Assume a finite population of N units. 

\begin{enumerate}
\item The true values (constants)
$X_1, \dots, X_N$
\item 
Let the sample be of size n $x_1,\dots,x_n$
\item
Population characteristics (examples)
\begin{enumerate}
\item 
Total $X_{tot}=\sum_{i=1}^N X_i$
\item
Mean $\bar{X} = X_{tot}/N$
\item 
Proportion with attribute C
$P=\frac{1}{N}\sum \chi_i$ and $\chi_i = 1$ if -th unit has C, 0 if not.
\item Ratio of two totals or means:

$R=X_{tot}/Y_{tot}$

$\bar{R}=\bar{X}/\bar{Y}$

(e.g., $X_{tot}$ liquid assets in a company and $Y_{tot}$ all assets in a company)

\item Population variance

$S^2= \frac{1}{N-1} \sum (X_i - \bar{X})^2$
\item Sampling fraction: $f = n/N$
\end{enumerate}
\end{enumerate}

Note that we do not try to construct and validate models for $X_i$; these values are fixed. 

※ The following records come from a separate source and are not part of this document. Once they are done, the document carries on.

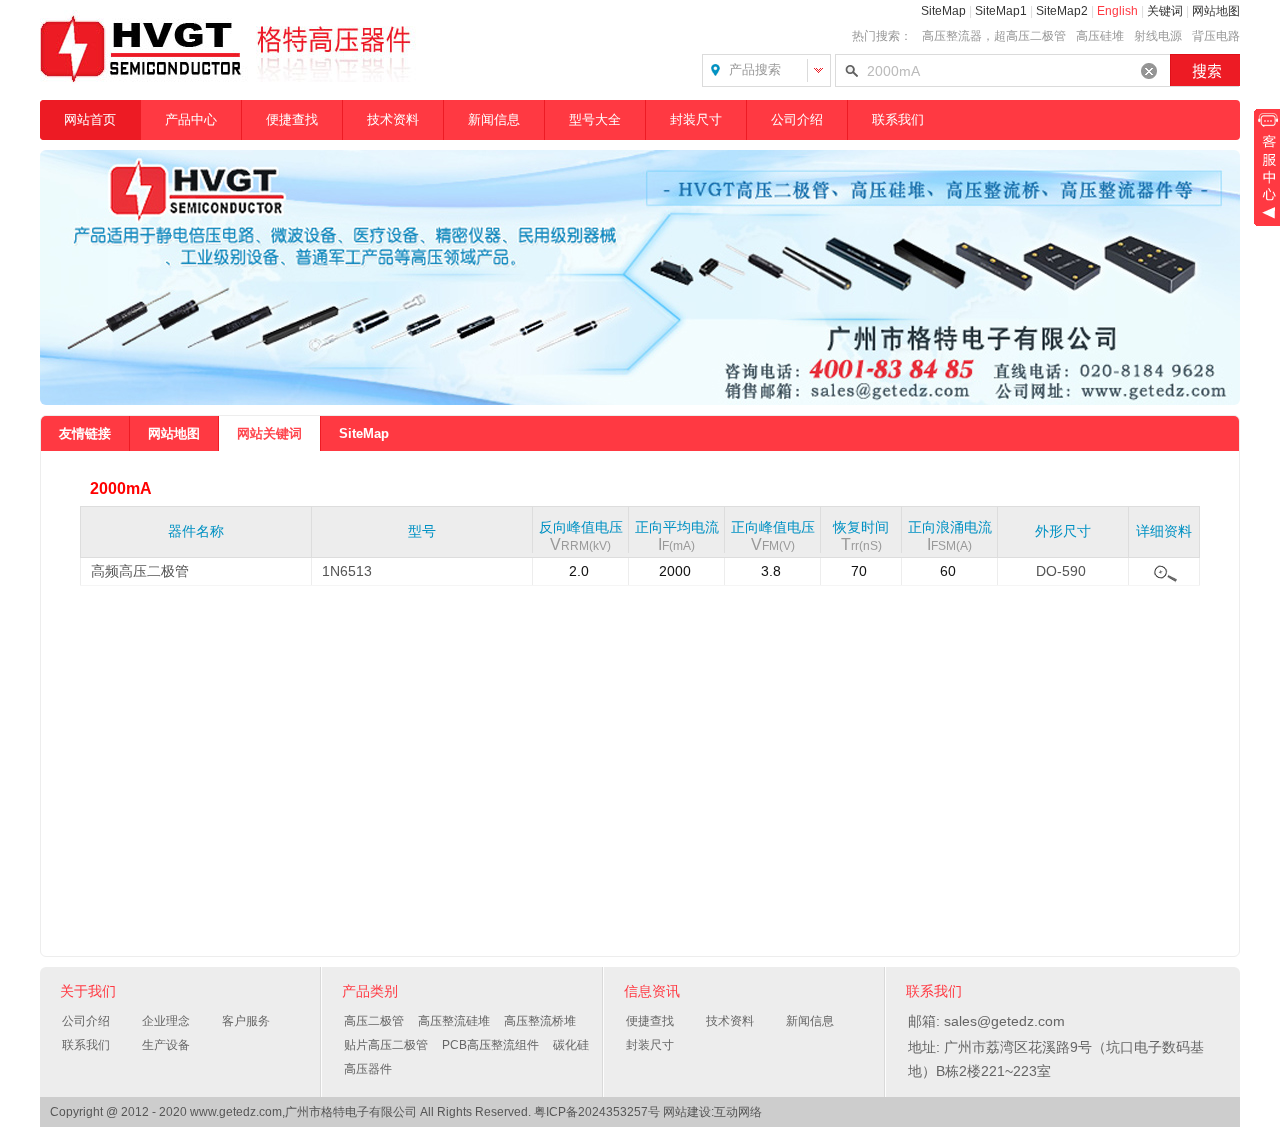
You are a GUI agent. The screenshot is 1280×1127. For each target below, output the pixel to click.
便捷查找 (292, 119)
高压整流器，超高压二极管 (994, 36)
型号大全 (595, 119)
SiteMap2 (1062, 11)
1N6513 (347, 571)
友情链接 (85, 433)
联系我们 (898, 119)
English (1117, 11)
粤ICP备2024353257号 (597, 1112)
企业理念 (166, 1021)
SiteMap (943, 11)
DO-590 (1061, 571)
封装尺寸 (696, 119)
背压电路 (1216, 36)
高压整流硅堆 (454, 1021)
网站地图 (1216, 11)
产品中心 (191, 119)
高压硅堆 (1100, 36)
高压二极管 (374, 1021)
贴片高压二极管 (386, 1045)
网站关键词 (269, 433)
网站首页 (90, 119)
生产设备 (166, 1045)
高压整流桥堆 (540, 1021)
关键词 (1165, 11)
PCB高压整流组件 (490, 1045)
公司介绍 (797, 119)
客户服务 (246, 1021)
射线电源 (1158, 36)
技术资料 (393, 119)
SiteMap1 (1001, 11)
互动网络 (738, 1112)
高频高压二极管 (140, 571)
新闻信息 (494, 119)
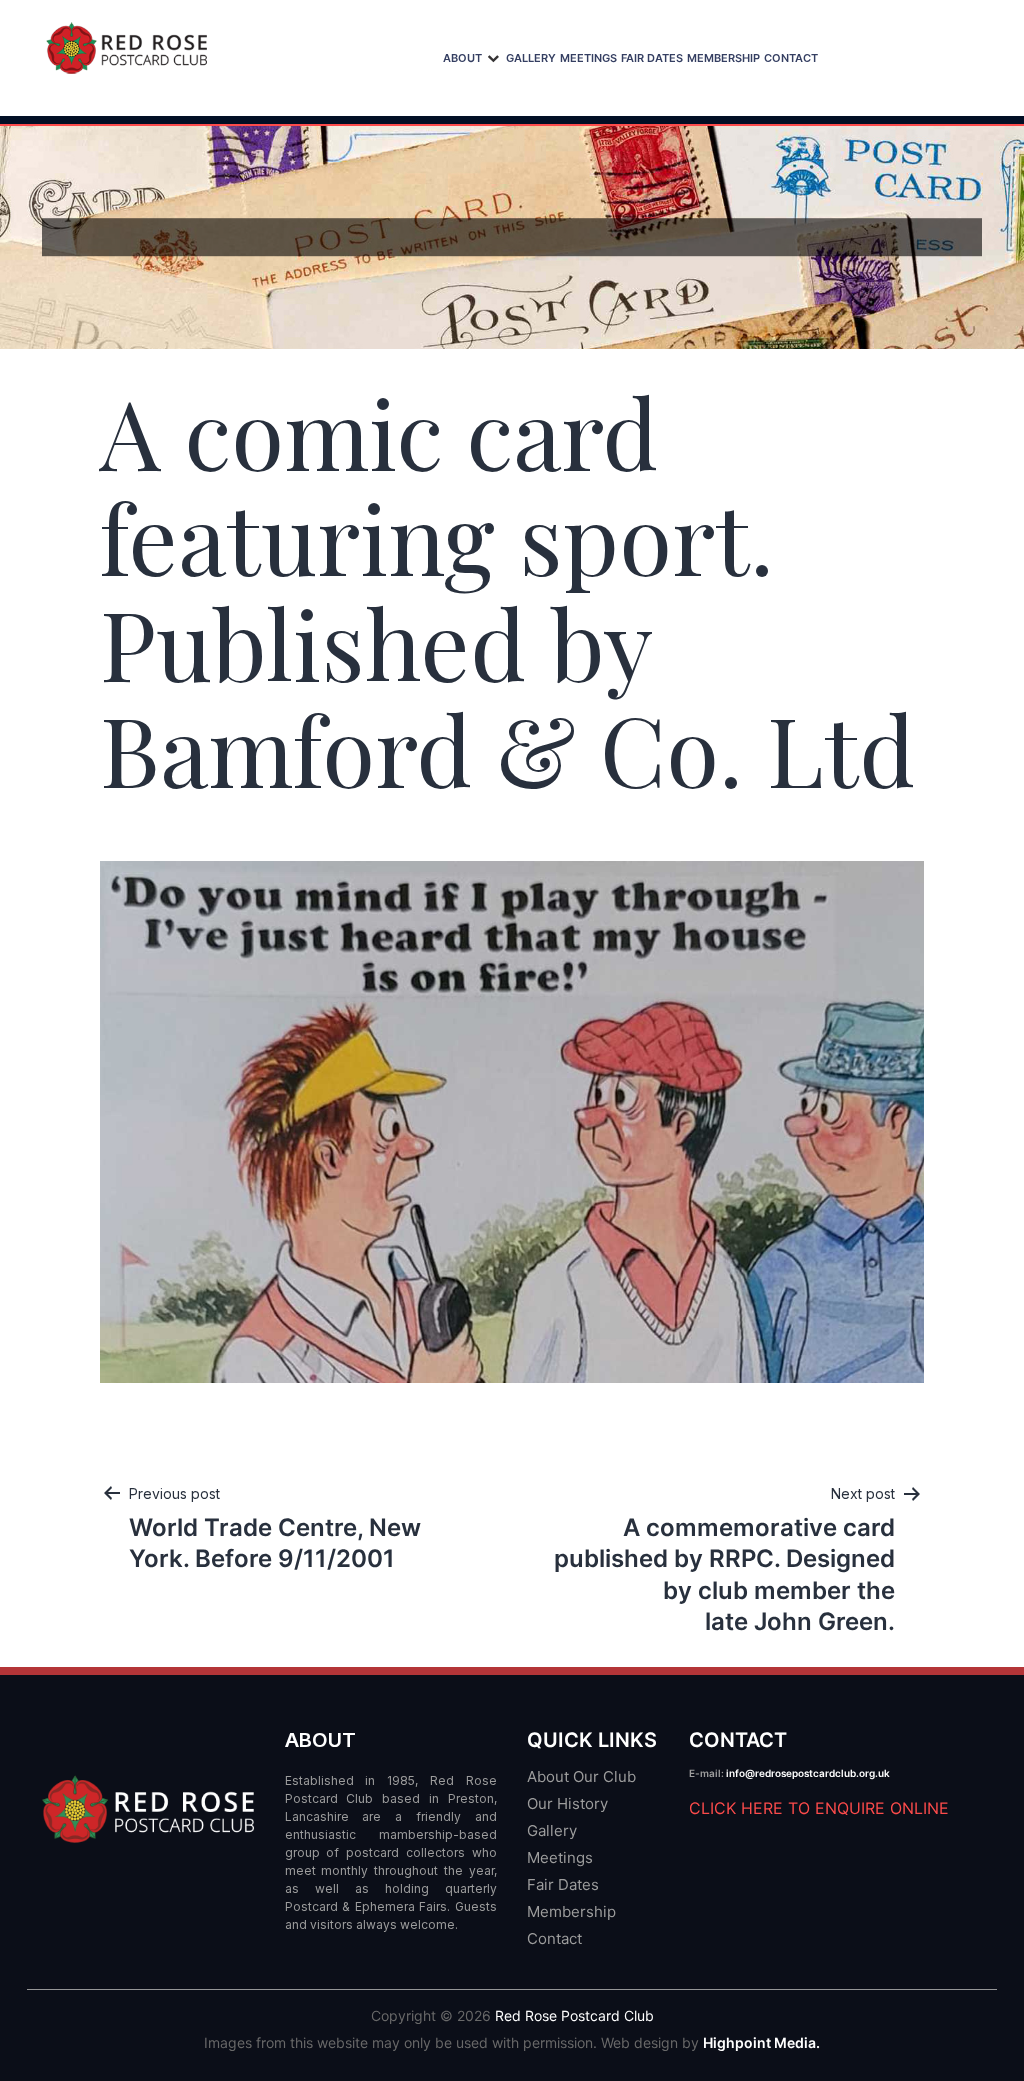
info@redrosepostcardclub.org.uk (808, 1773)
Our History (567, 1803)
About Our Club (581, 1776)
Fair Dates (652, 58)
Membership (723, 58)
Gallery (531, 58)
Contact (791, 58)
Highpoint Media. (761, 2042)
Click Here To (819, 1808)
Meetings (588, 58)
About (462, 58)
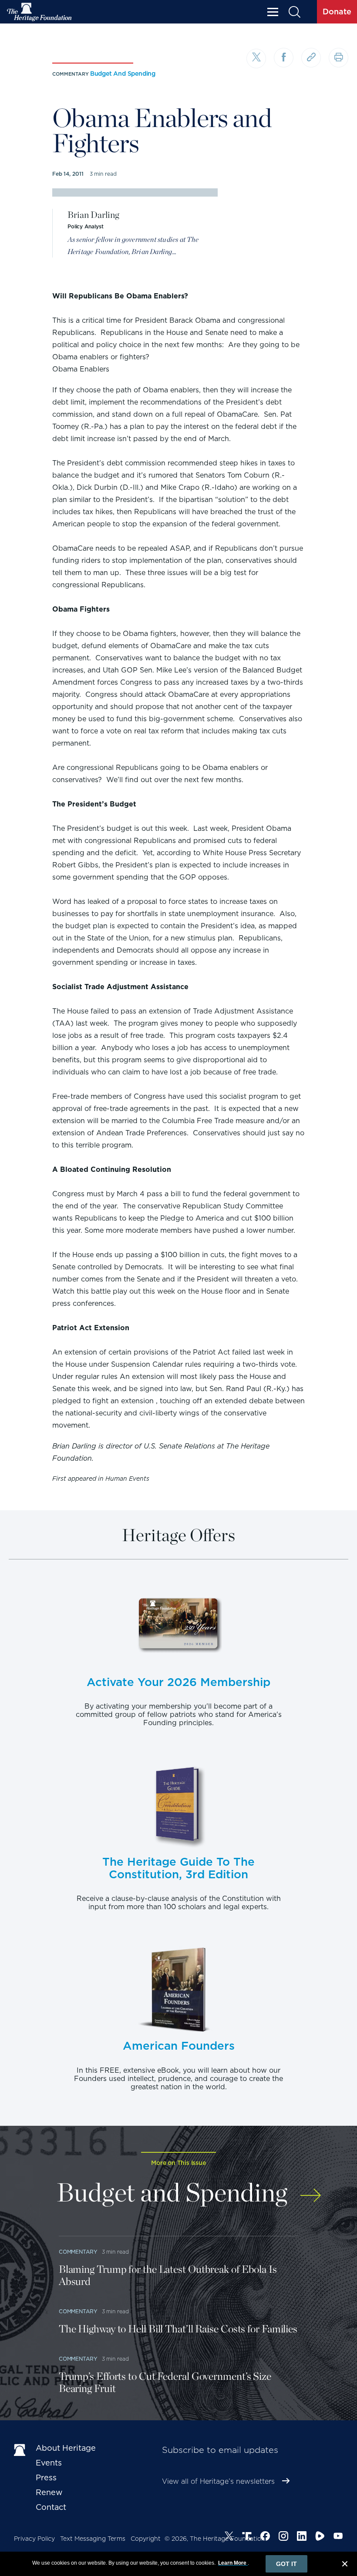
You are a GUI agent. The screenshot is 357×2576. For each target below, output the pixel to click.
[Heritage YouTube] (338, 2537)
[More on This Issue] (310, 2190)
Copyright (146, 2538)
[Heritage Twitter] (229, 2537)
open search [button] (294, 12)
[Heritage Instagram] (283, 2537)
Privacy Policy (34, 2538)
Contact (51, 2507)
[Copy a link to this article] (311, 57)
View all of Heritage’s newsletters (218, 2481)
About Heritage (66, 2447)
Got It (286, 2563)
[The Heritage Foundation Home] (39, 12)
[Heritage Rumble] (320, 2537)
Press (46, 2477)
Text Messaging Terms (92, 2538)
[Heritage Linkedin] (301, 2537)
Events (49, 2462)
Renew (49, 2492)
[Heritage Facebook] (265, 2537)
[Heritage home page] (20, 2450)
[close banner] (345, 2565)
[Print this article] (338, 57)
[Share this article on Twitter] (256, 58)
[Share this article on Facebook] (283, 57)
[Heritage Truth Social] (247, 2537)
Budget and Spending (122, 73)
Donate (337, 11)
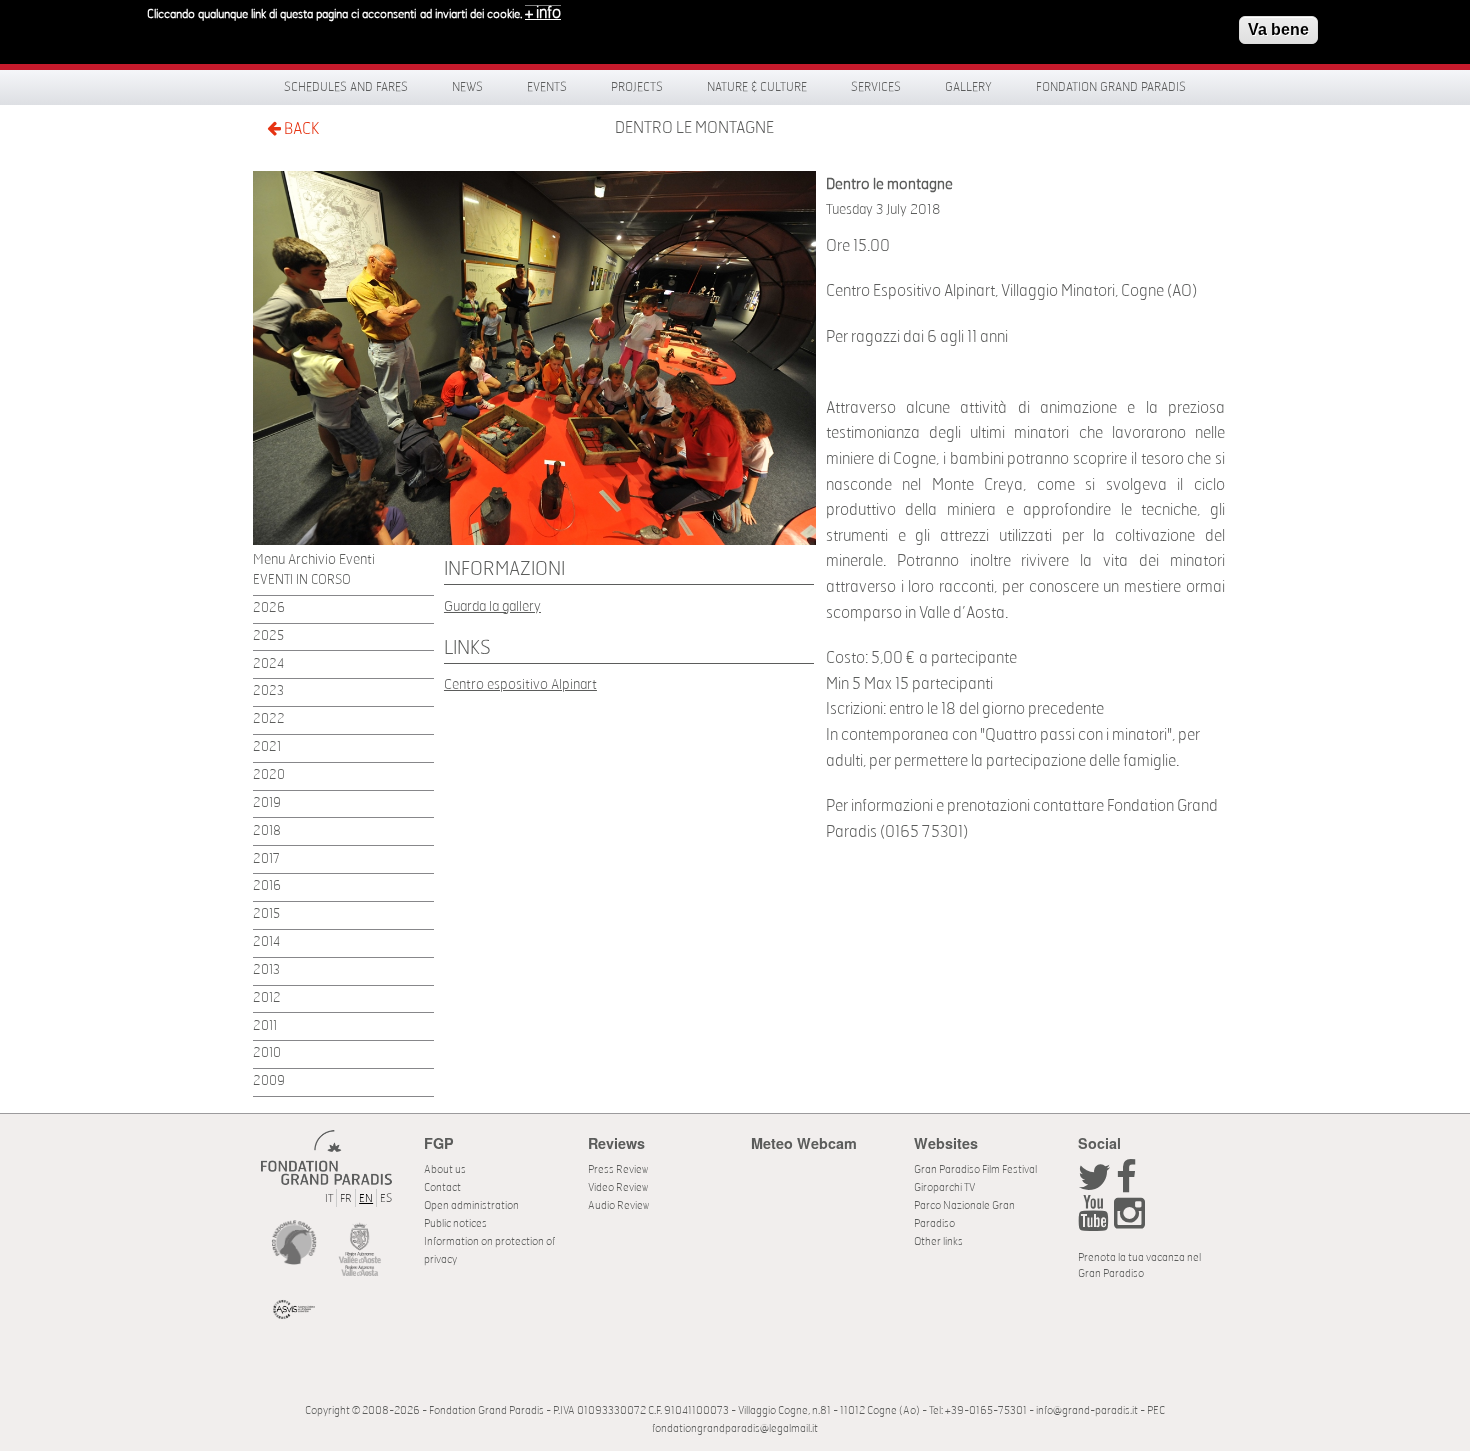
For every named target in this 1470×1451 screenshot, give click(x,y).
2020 (269, 775)
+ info (543, 13)
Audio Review (618, 1205)
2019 (267, 803)
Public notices (455, 1223)
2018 (267, 831)
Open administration (471, 1205)
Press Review (618, 1169)
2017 (266, 859)
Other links (938, 1241)
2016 (267, 886)
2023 (268, 691)
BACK (300, 129)
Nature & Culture (757, 87)
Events (547, 87)
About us (445, 1169)
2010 (267, 1053)
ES (386, 1198)
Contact (442, 1187)
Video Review (618, 1187)
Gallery (968, 87)
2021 (267, 747)
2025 (268, 636)
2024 (268, 664)
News (467, 87)
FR (346, 1198)
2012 (267, 998)
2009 (269, 1081)
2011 (265, 1026)
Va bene (1278, 29)
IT (329, 1198)
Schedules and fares (346, 87)
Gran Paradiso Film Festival (975, 1169)
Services (876, 87)
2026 (269, 608)
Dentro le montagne (694, 128)
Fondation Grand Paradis (1111, 87)
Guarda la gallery (492, 606)
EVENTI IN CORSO (302, 580)
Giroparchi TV (944, 1187)
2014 (266, 942)
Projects (637, 87)
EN (366, 1198)
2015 (266, 914)
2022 (269, 719)
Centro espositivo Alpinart (520, 684)
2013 (266, 970)
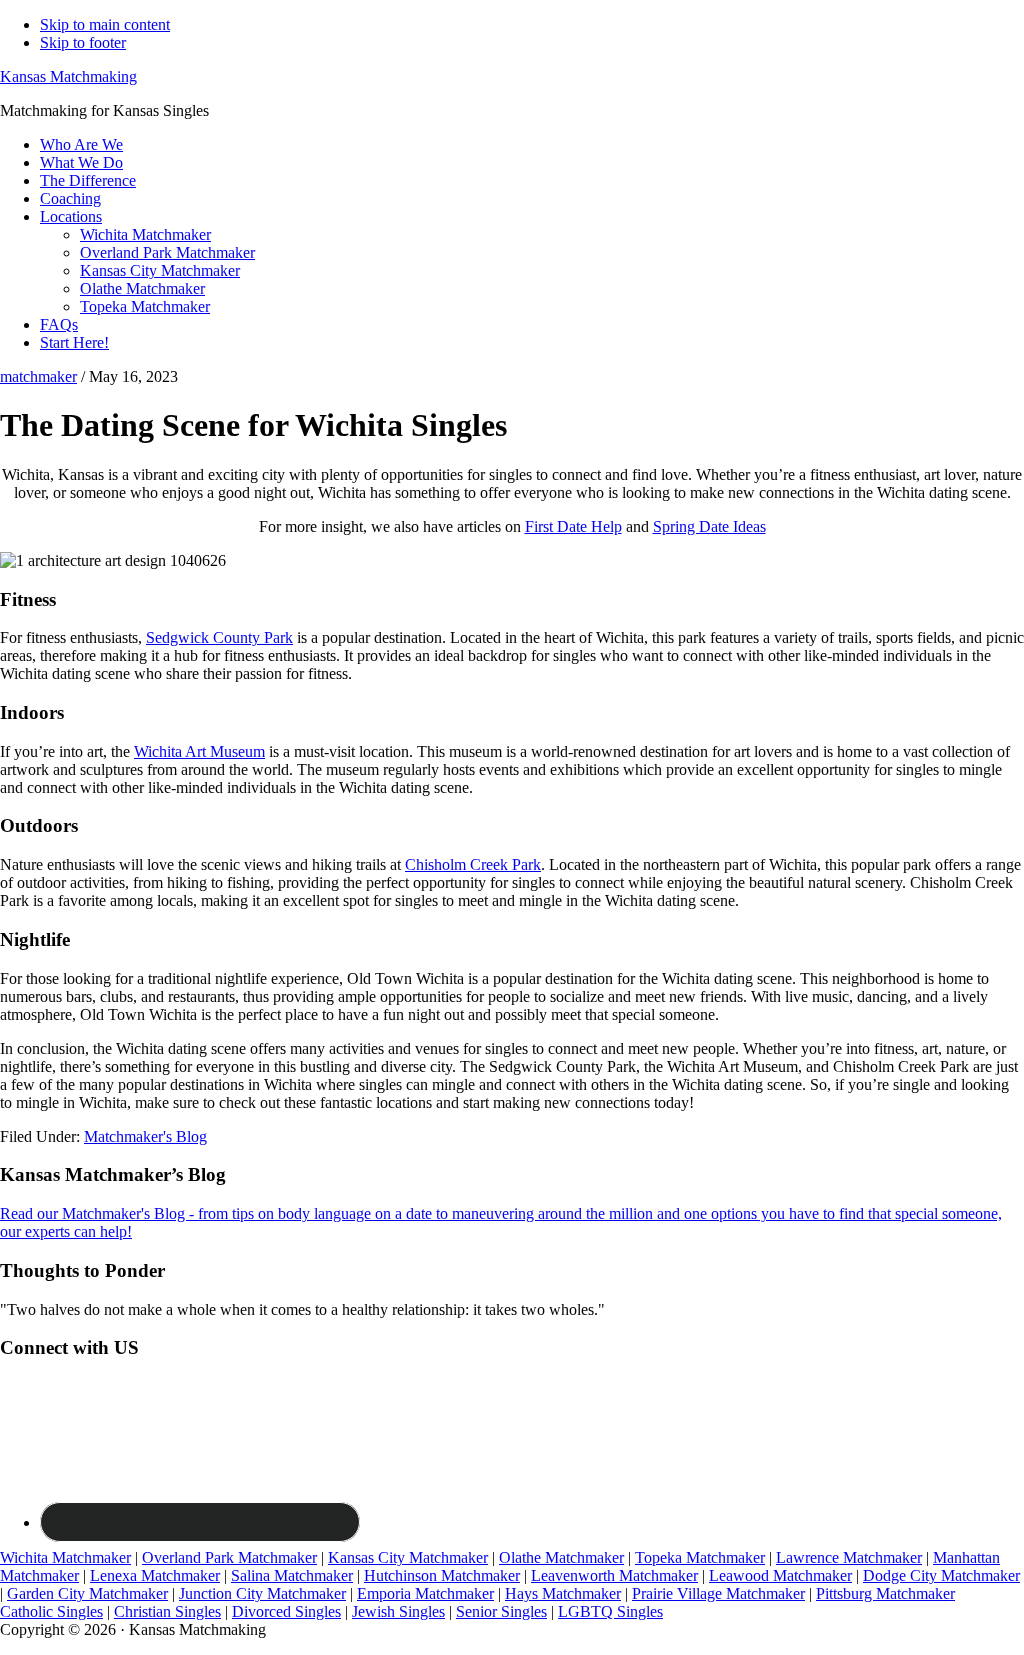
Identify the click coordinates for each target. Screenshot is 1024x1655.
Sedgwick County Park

\subsection{Simple random sampling: definitions and properties}

To draw an SRS from a list using random numbers, label each X as $1,\dots, N$, and then draw a random sequence of $n$ numbers, ignoring repeats. There are ${n \choose N}=\frac{N!}{n!(N-n)!}$ ways to choose the \textbf{samples}, and the probability of each sample being draw is $1/{n \choose N}$. 

\underline{Properties}:

\begin{enumerate}
\item
$P(x_i = X_r) = 1/N$ for each i.

Justification:

Suppose that the finite population is $X_1, X_2, X_3, X_4, X_5, X_6, X_7$.

The total no.\ of ordered samples: $7\times 6 \times 5$. 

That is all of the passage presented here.